Street thugs often give you the option to choose between two outcomes:
Your money or your life.
If you give them your money, then they let you live. But circumstantial evidence suggests that the U.S. medical community may be currently overrun by organized crime lords, given how much we pay them for healthcare, but how truly poor the result we receive currently is.
In other words, they appear to be taking both our money and our lives.
Another name for that is medical fascism, and if you pay a lot, but don’t achieve health and furtherance of life, then it is suggestive that you live under medical fascism.
Check out the graph of U.S. life expectancy versus the amount spent on healthcare:
In over 180 regions of the world, life expectancy goes up by a certain amount for each new dollar that you spend on healthcare.
But that result assumes that your medical system is not overrun by organized crime — people who are willing and able to keep you sick on purpose, because there is more profit from that.
Another indicator of medical fascism is the number of years of health versus what is spent:
Due to the high amount spent on healthcare, and the poor results obtained, there appears to be medical fascism in the United States. A parallel system of healing will likely become required for those interested in maintaining health and life inside of the USA.
In organizations and social systems in general, there is a point at which the corruption is so pervasive that it becomes impossible to remove. It appears that, in the USA, we’ve reached that point in medical care.
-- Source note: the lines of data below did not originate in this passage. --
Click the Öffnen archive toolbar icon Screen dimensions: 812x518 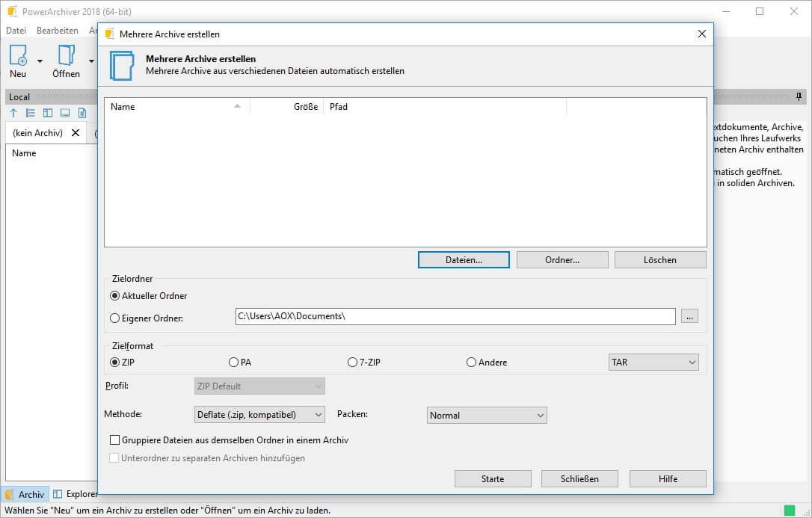click(66, 56)
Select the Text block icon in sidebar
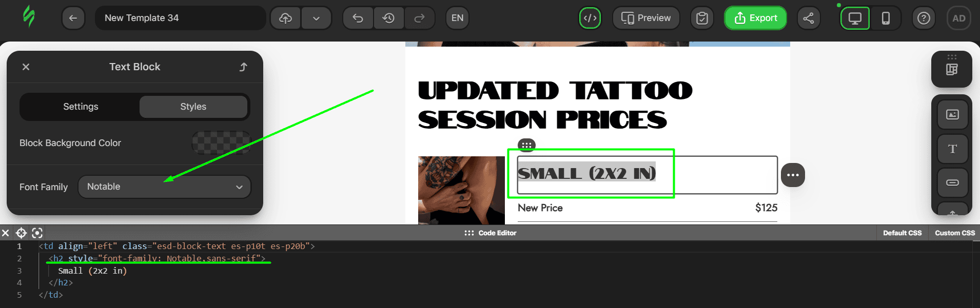This screenshot has height=308, width=980. pos(952,149)
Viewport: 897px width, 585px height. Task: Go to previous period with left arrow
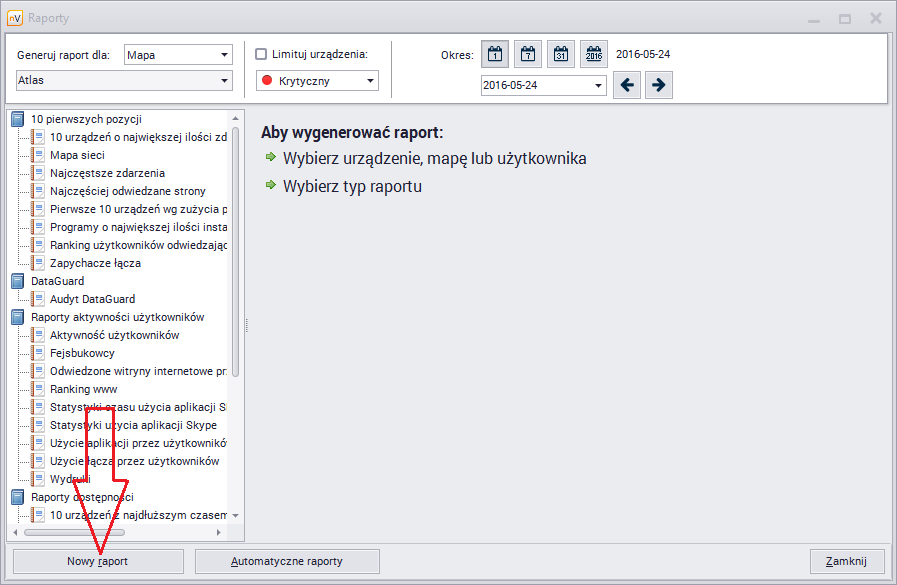click(x=628, y=85)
Critics and detractors may claim things like we smoke more, we drink more, we eat more, we drive more, we kill each other more, etc., but when true, each difference is somewhere around 5 yearly deaths per 100,000. These things may help explain, but they do not themselves explain, the big difference.
For instance, our extra deaths from car accidents would be somewhere around 5 more per 100,000 than other nations, etc. — but the actual underlying death difference which needs explaining is over 100 extra deaths per 100,000.
Nobody pays as much and then dies like we do, which, in itself, is circumstantial evidence that our poor results are not “unintended and accidental” in nature.